The fixed-income platform will focus on munis, along with Treasuries and corporates, said Jonathan Birnbaum, OpenYield’s founder and CEO.
OpenYield can provide users with a “completely modern and equity-like trading experience because our liquidity is 100% firm and actionable … it’s fully automatic, and there’s no minimum,” he said.
Birnbaum said it is a “timely opportunity” to build a new retail-focused marketplace because there has been a “demand-side catalyst” with the rise of interest rates, leading to renewed interest in investing in fixed-income markets, Birnbaum said.
There has also been a “supply catalyst” in how the bond market structure has become more electronic over the last few years, particularly with the emergence of algorithm-enabled liquidity providers. For munis, he said this is “relatively cutting edge and new.”
Additionally, there have been new entrants in brokerage and wealth management accounts over the last decade, “who don’t have access directly to bonds and are interested in adding on that for the first time,” he said.
Legacy fixed-income platforms mostly dominate the distribution to retail investors today. However, Birnbaum said general feedback had been the practice “brings a lot to be desired” due to underinvestment, along with constraints on the experience, such as long wait times for executed trades to be confirmed by dealers and high minimums.

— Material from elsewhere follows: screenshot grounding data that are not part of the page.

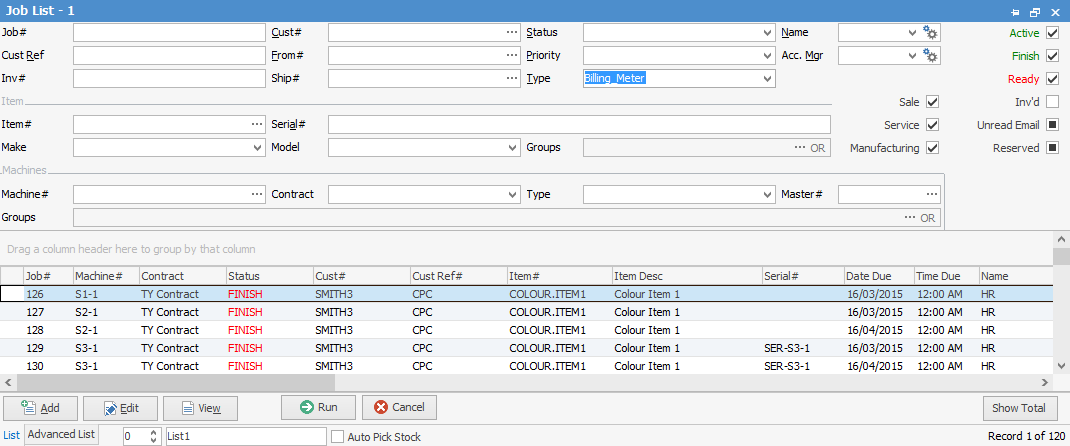Click the gear icon beside Acc. Mgr field
Screen dimensions: 1070x446
pos(932,56)
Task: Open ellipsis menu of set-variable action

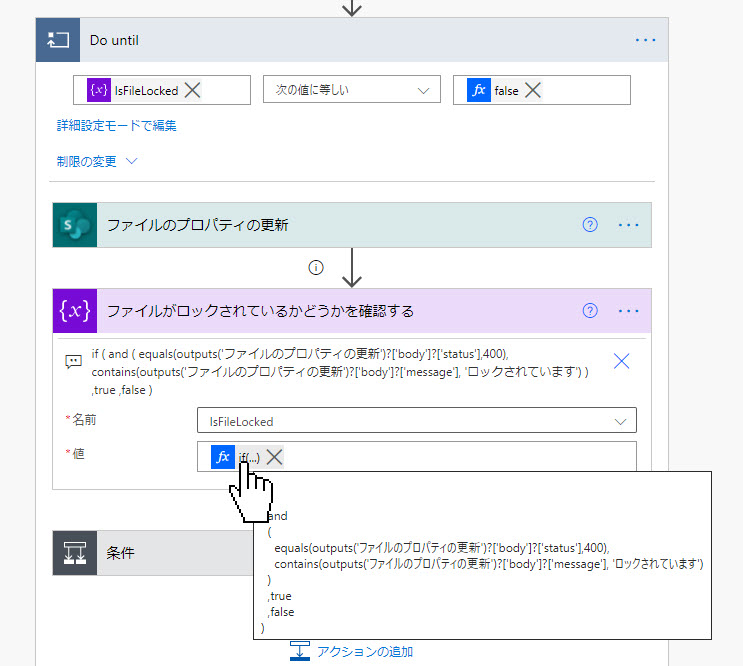Action: 628,311
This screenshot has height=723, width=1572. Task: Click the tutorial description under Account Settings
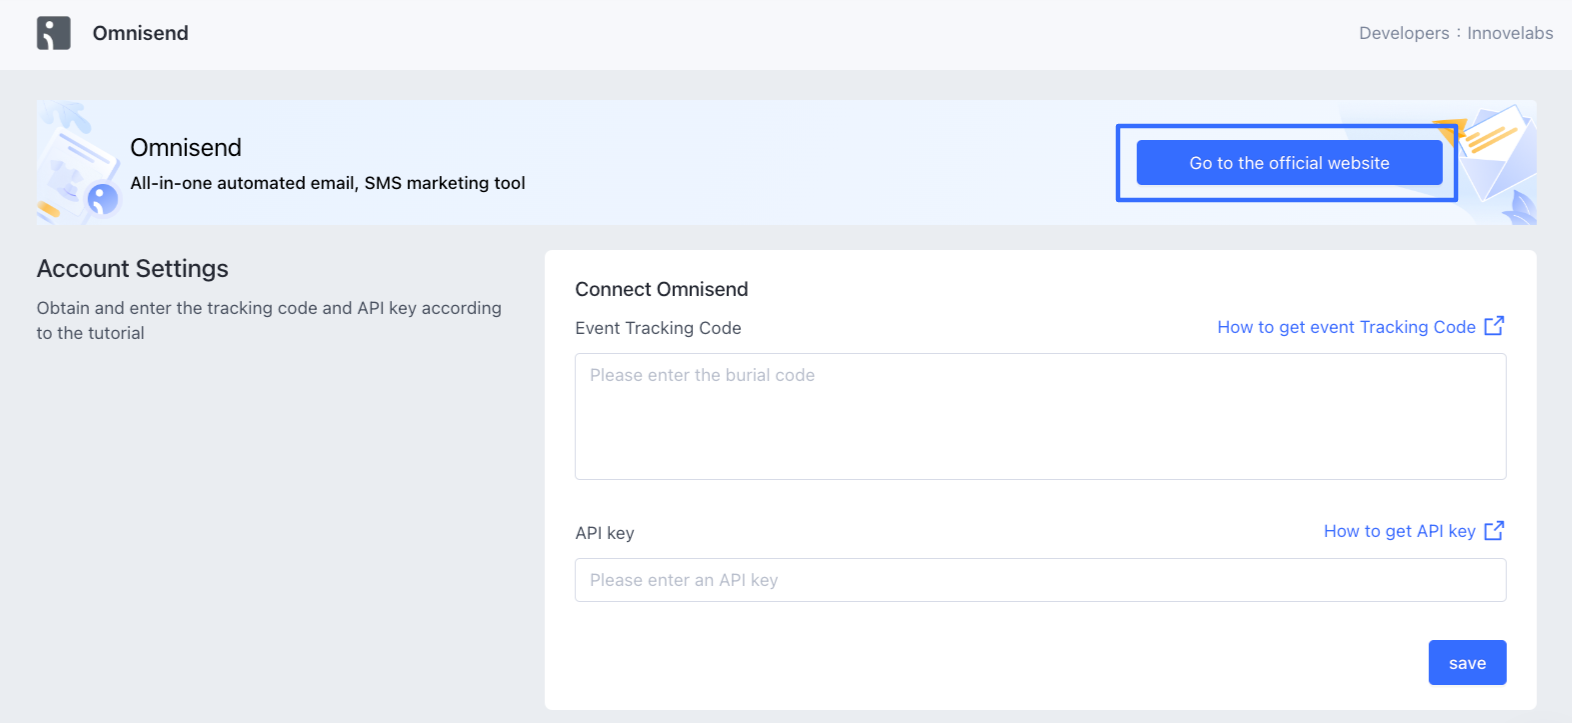269,320
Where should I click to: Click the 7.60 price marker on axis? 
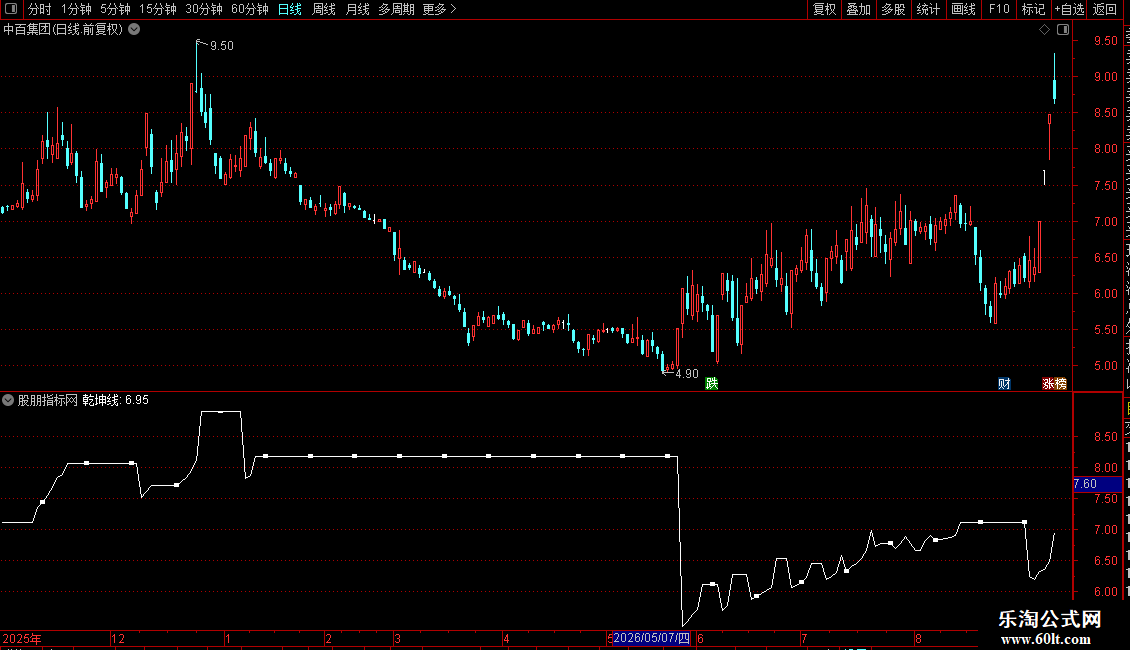click(x=1097, y=484)
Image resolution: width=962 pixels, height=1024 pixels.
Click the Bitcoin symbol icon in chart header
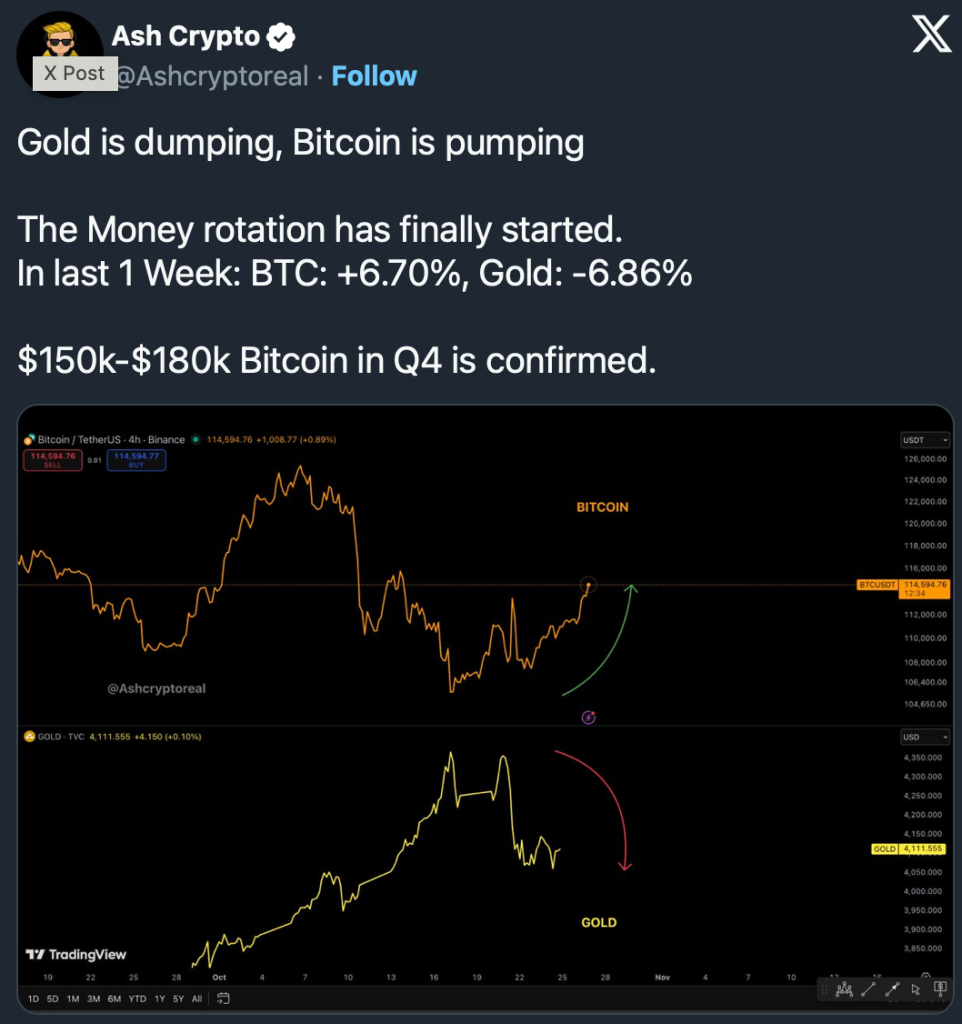[30, 439]
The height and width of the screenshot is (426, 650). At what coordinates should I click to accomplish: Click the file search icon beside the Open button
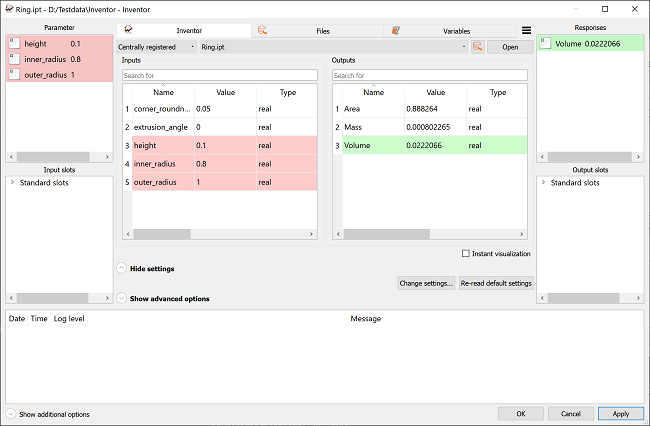click(x=478, y=47)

“We built a modern marketplace that provides an equity-like trading experience back to the brokerages,” he said.
The marketplace is the result of Birnbaum’s varying jobs throughout his career, starting on the sell-side as a “market maker” at Morgan Stanley, “responding to tickets from these platforms and thinking about how to automate those workflows and how that would change the market with electronic trading,” he said.

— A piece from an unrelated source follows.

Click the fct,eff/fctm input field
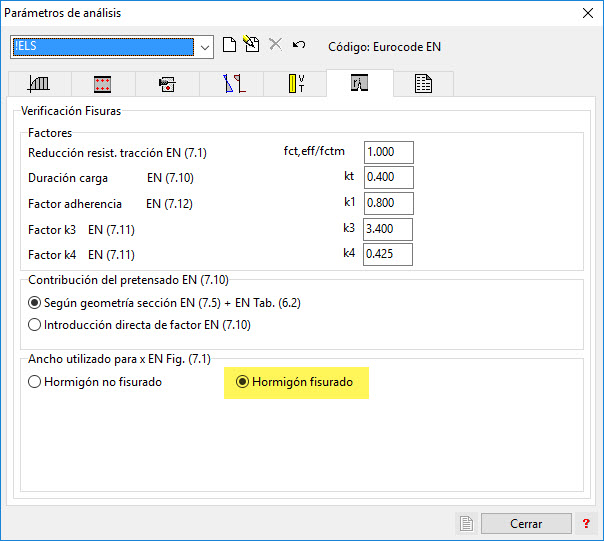Screen dimensions: 604x541 point(388,152)
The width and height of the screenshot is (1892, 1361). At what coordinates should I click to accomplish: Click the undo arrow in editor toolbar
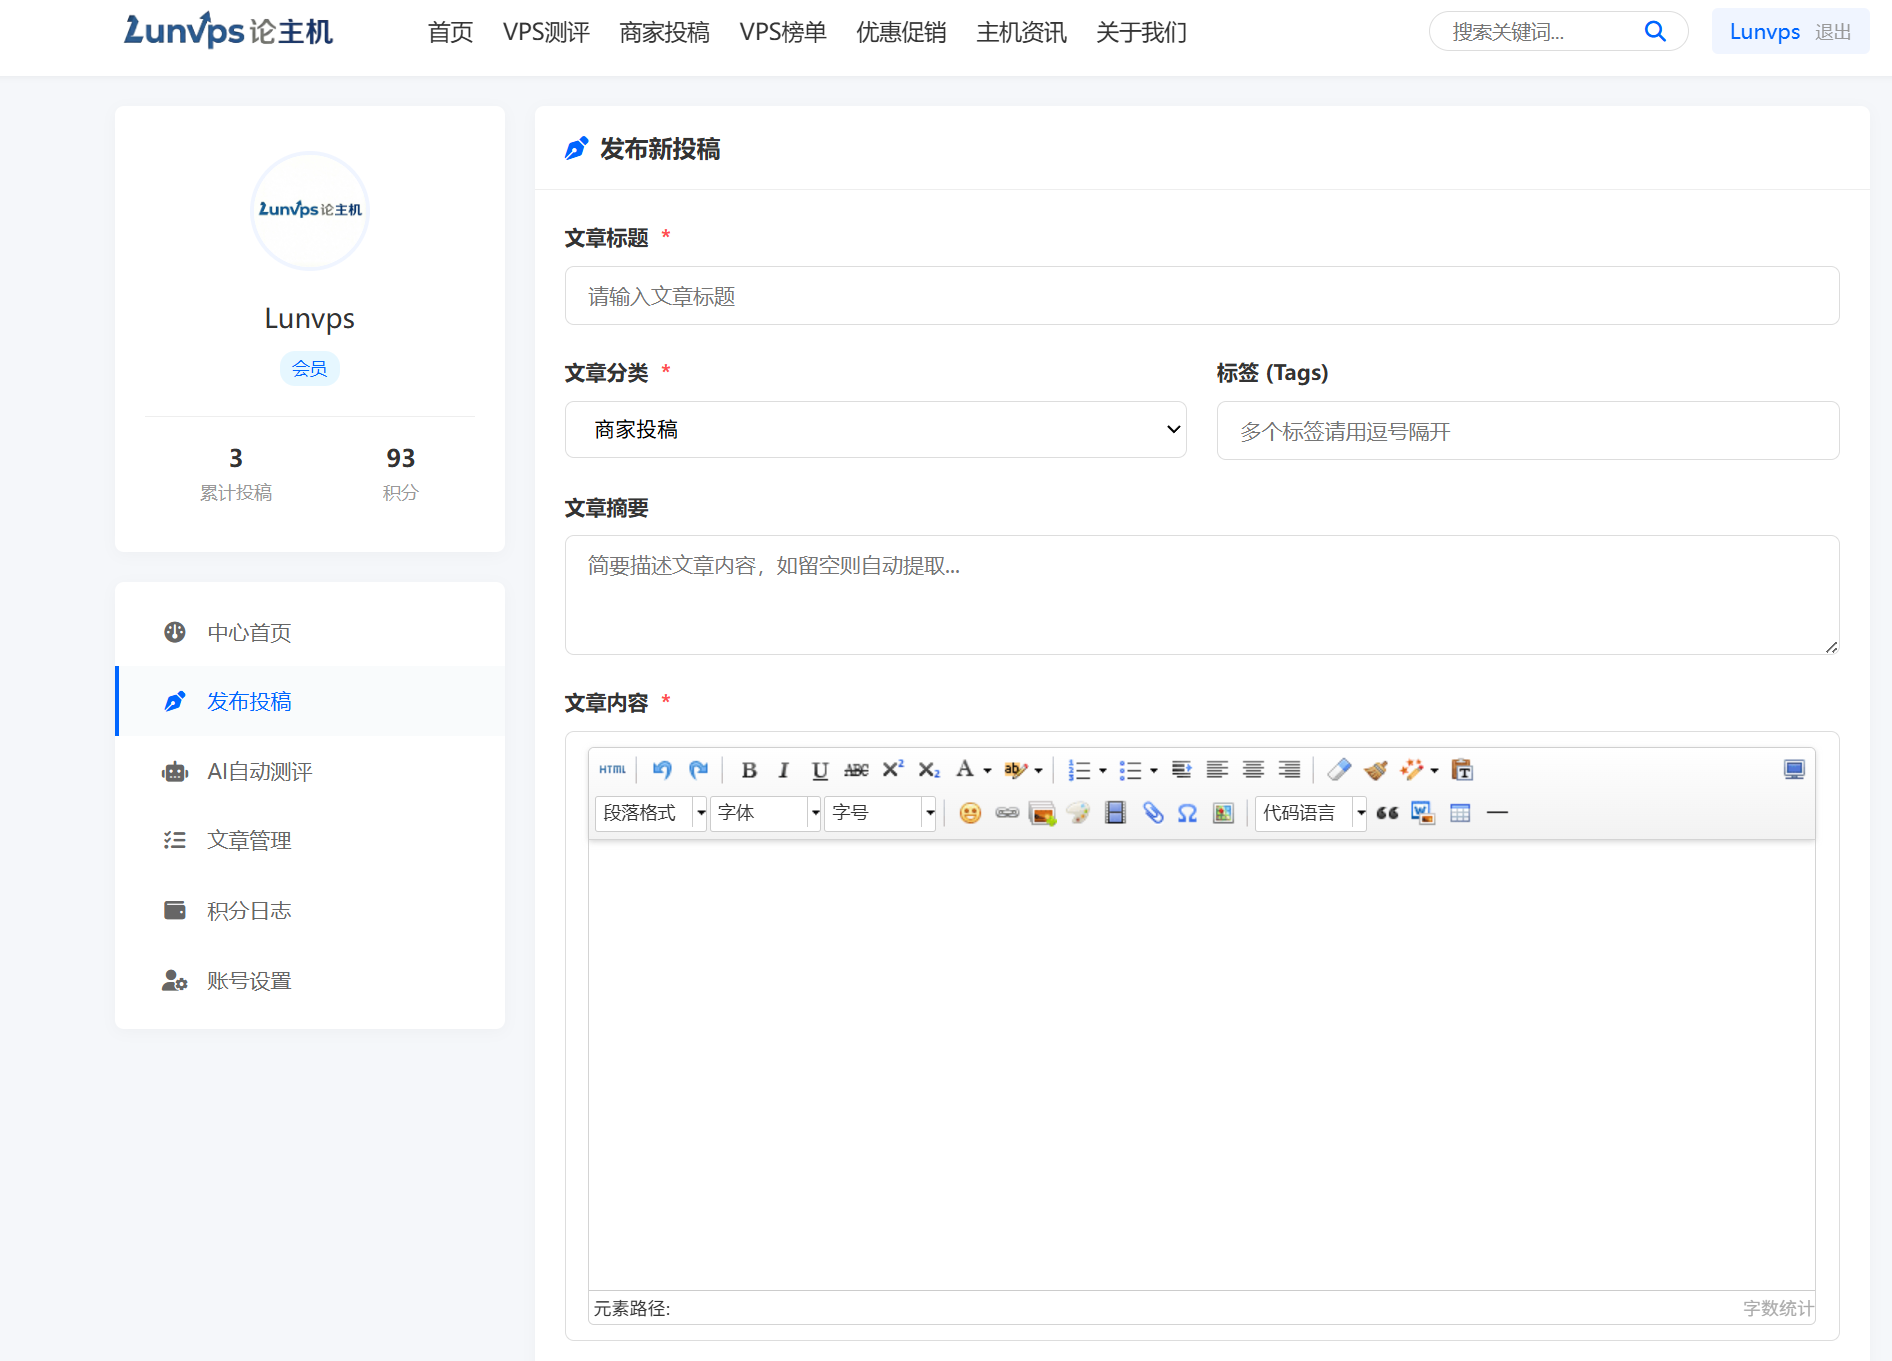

While there, he also served as the chief operating officer for U.S. credit. He was tasked with thinking about electronic markets, changes in market structure and looking at the new platforms and marketplaces for the company to integrate with.
He later joined the buy-side, running the fixed-income execution team at Bridgewater Associates and then helping build retail brokerages at SoFi and Domain Money.

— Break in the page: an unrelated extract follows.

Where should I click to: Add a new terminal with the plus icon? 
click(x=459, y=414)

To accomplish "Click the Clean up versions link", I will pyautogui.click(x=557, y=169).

Upon leaving Domain Money, Birnbaum, after thinking about the themes happening on the retail brokerage side, said he realized the market had hit a “tipping point” and there was a timely opportunity to build a new marketplace.
OpenYield has signed up some “market makers” to integrate the platform and provide the supply. The firm has also been “actively engaged in a pipeline” of buy-side customers across retail brokerages, advisor platforms and asset managers.
The changing of the marketplace through interaction enables the larger adoption of individuals and advisors owning bonds directly.
“If you can change the marketplace to make them more intuitive and encourage and build a base layer for this ecosystem, you’ll see a much wider participation rate by individuals and advisors, and also dramatically make it easier for asset managers to grow and scale their [separately managed account] businesses as another conduit for the exposure,” he said.